Channing Tatum stars with, and directs, a good Dog
It’s not on the level of the star’s Soderbergh movies, but it suggests he may have been paying attention to them

It might be reductive to divide Channing Tatum’s career down the middle at the point where he first worked with Steven Soderbergh. After all, the star gave some promising performances before he got the hell beaten out of him in Haywire and appeared in some affable junk afterward. But over the past decade, Tatum has seemed like an actor reborn with a newfound interest in complicating and cooling down his smoldering-hunk routine—right down to his recent willingness to take a nearly five-year break from acting. Though he’s done some voiceover work in the interim, his last live-action leading role before the new movie Dog was in Soderbergh’s 2017 film Logan Lucky. Now Tatum’s returned to follow in the footsteps of fellow Soderbergh collaborator and professional handsome man George Clooney by directing a movie with his producer, pal, and frequent screenwriter Reid Carolin.

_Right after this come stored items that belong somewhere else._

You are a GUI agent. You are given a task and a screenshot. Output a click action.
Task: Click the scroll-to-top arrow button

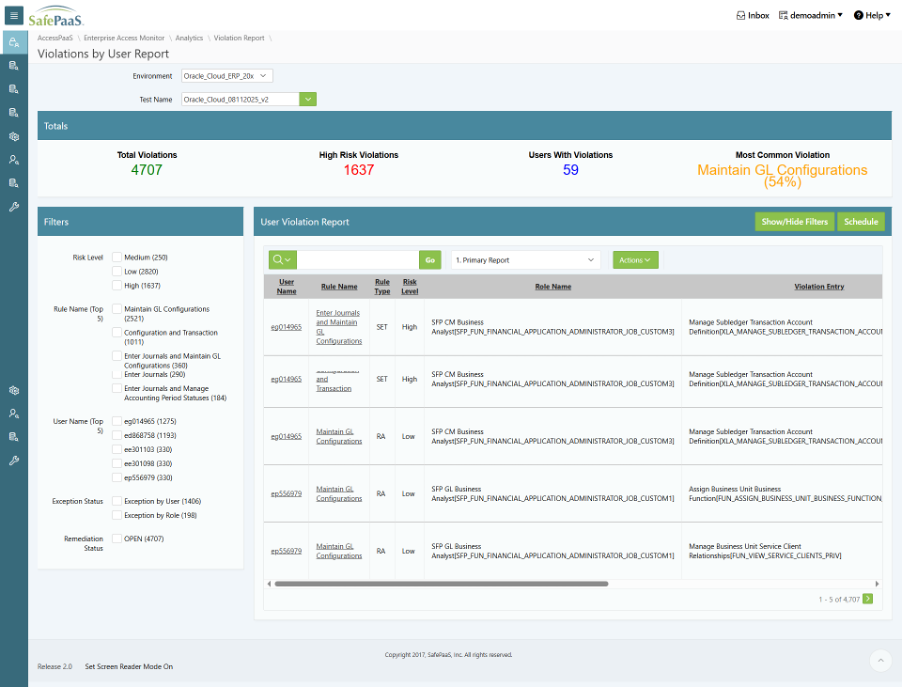coord(878,660)
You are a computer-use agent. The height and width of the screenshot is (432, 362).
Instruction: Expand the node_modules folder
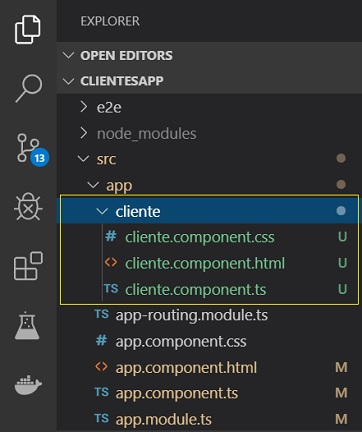84,133
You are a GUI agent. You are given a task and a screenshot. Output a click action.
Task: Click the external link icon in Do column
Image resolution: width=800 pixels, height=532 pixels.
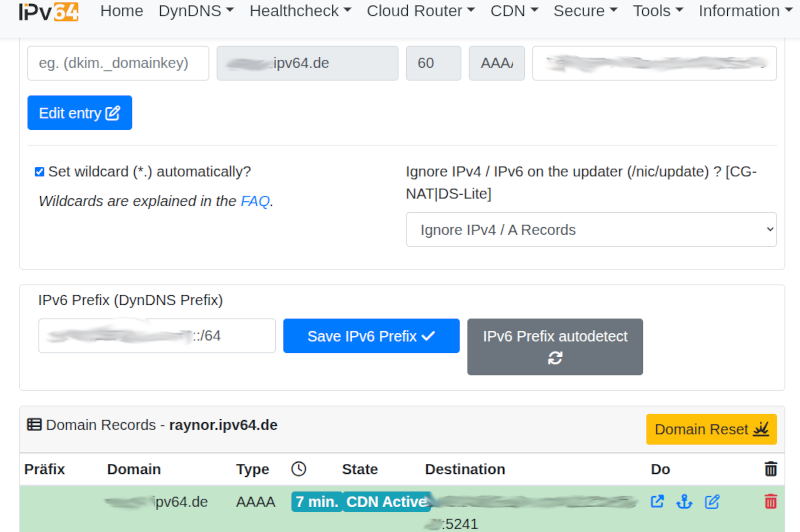pyautogui.click(x=657, y=502)
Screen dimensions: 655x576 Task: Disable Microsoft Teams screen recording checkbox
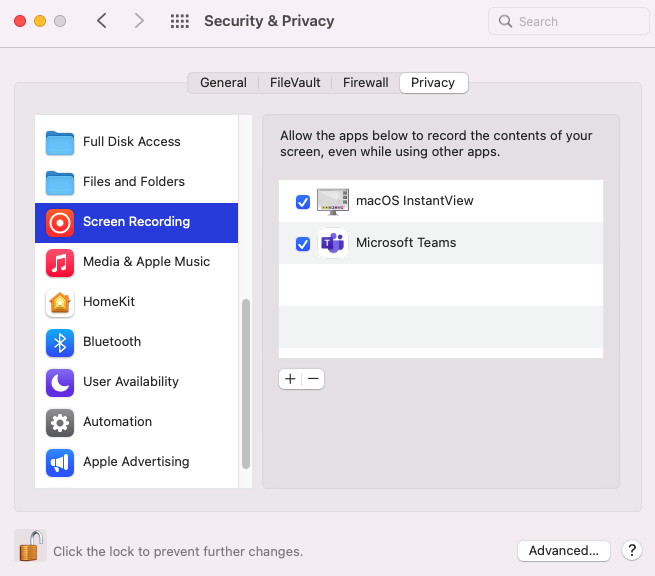pos(303,243)
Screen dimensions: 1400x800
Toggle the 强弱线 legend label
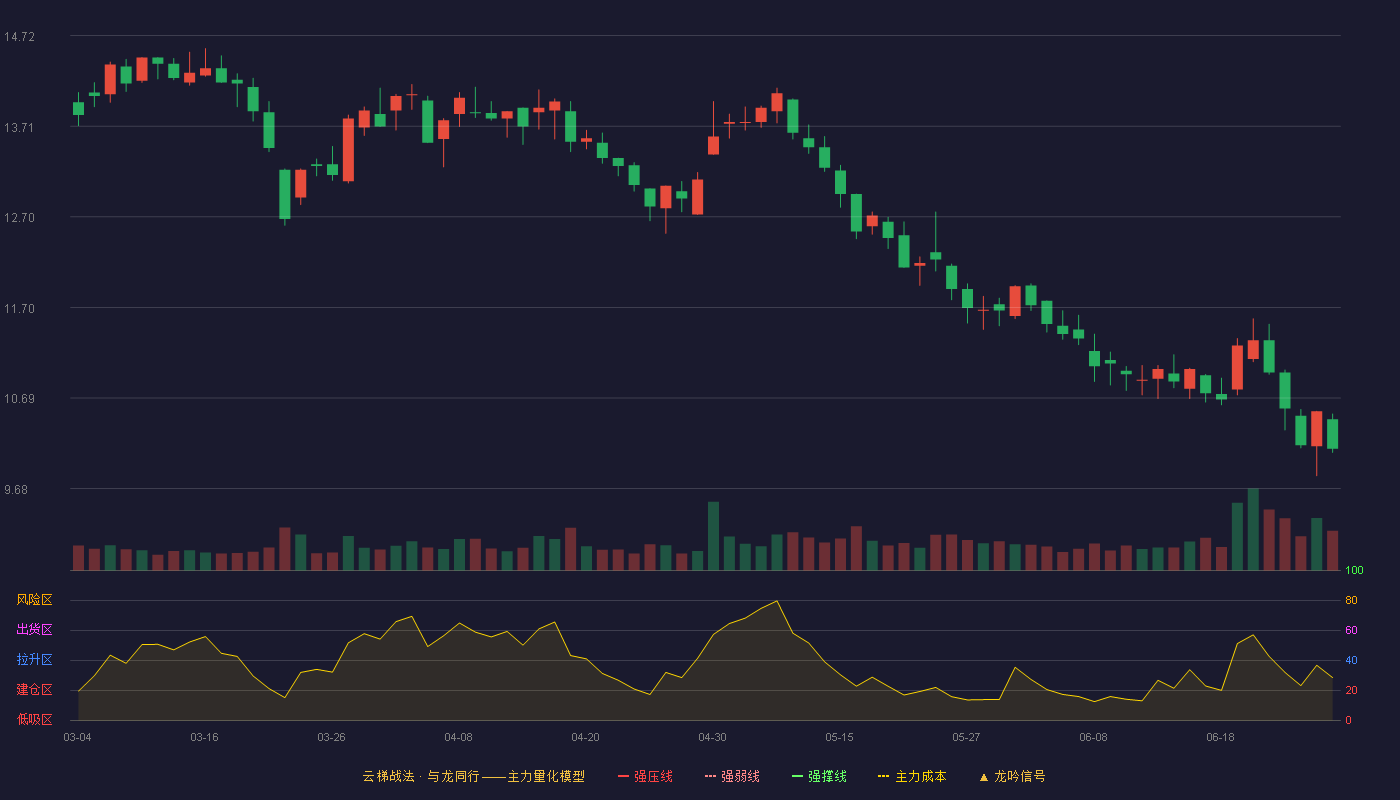[740, 776]
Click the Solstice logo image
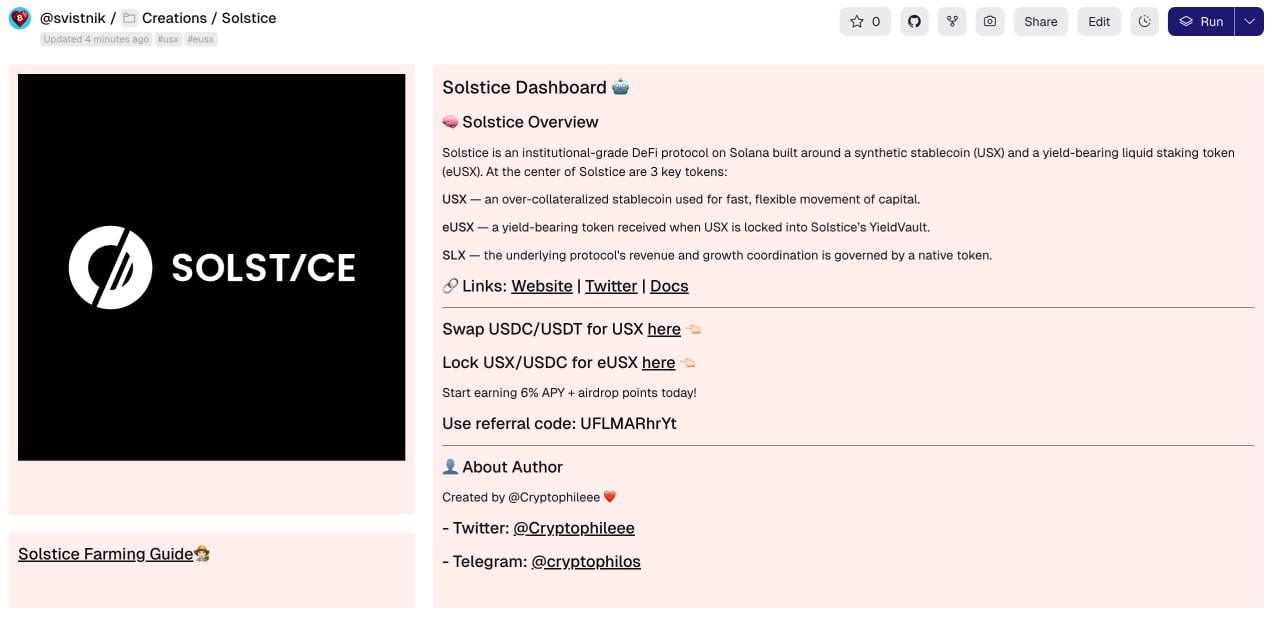The width and height of the screenshot is (1280, 622). 211,267
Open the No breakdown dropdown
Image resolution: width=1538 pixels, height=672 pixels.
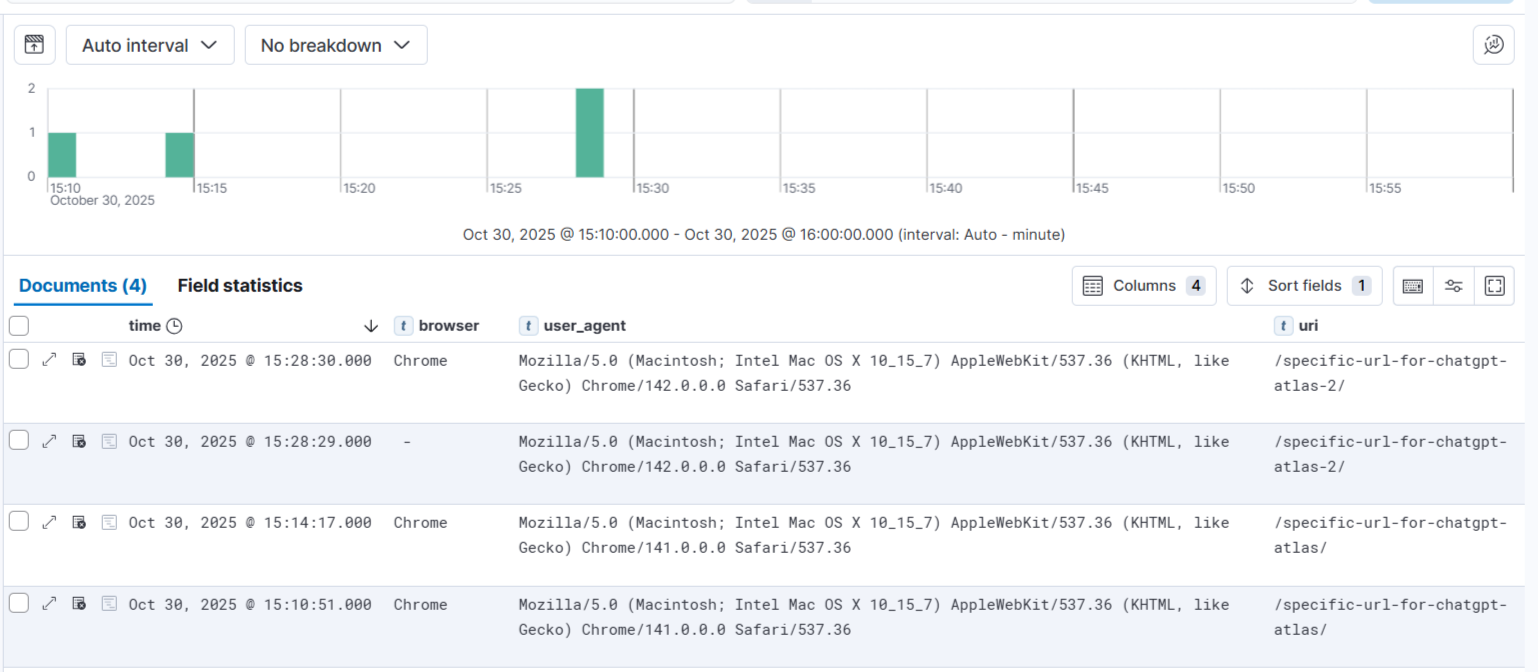[336, 44]
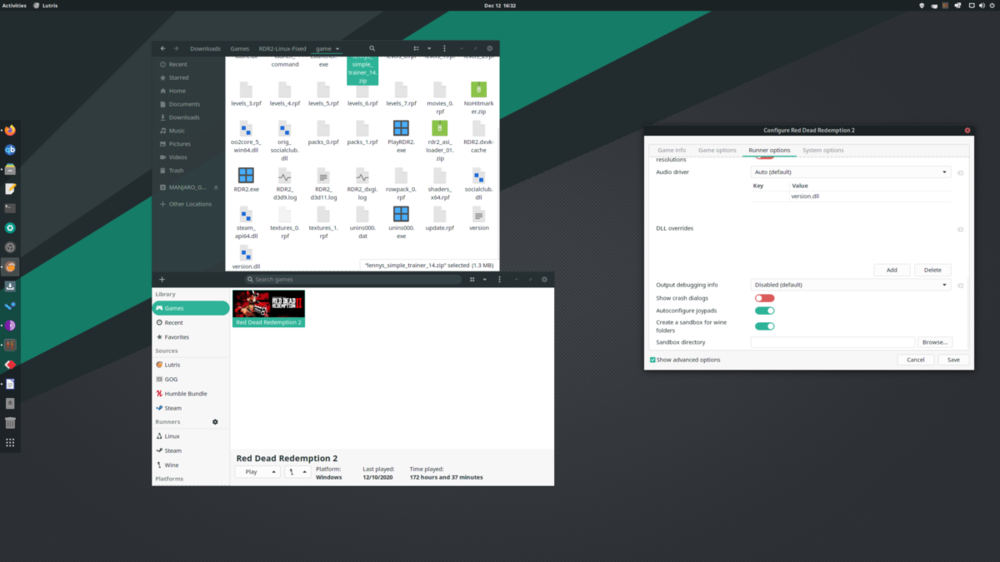The height and width of the screenshot is (562, 1000).
Task: Go back with file manager back arrow
Action: (x=163, y=48)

Carolin also wrote Tatum’s Magic Mike vehicles (one directed by Soderbergh, the other merely shot and edited by him). Compared to that soon-to-be-trilogy, Dog has both less and more crowd-pleasing in mind. It contains no spectacularly gyrating dance numbers and has Tatum playing an ex-soldier concealing the mental and physical pain he’s endured after suffering a traumatic brain injury, as he makes his way to a fallen comrade’s funeral. It also, at times, resembles a remake of the inspirational Megan Leavey, as Tatum’s Briggs has been entrusted with the care of Lulu, his friend’s army-ranger canine who—like Briggs and everyone else he knows—hasn’t been the same since returning home from war. Briggs has agreed to transport the disagreeable Lulu, who he mostly just refers to as “dog,” to that military funeral, in exchange for a superior officer’s sign-off on a private security job.
On a pure story level, the beginning, middle, and end of Dog are as predictable as a Nicholas Sparks romance (one of which a pre-Magic Tatum already starred in). Little suspense will be generated over the matter of whether Briggs will soften his exasperation toward Lulu, who in turn does not end the movie by stalking and killing her former human ally in an orgy of bloodshed. Instead, the nice man makes friends with the good dog.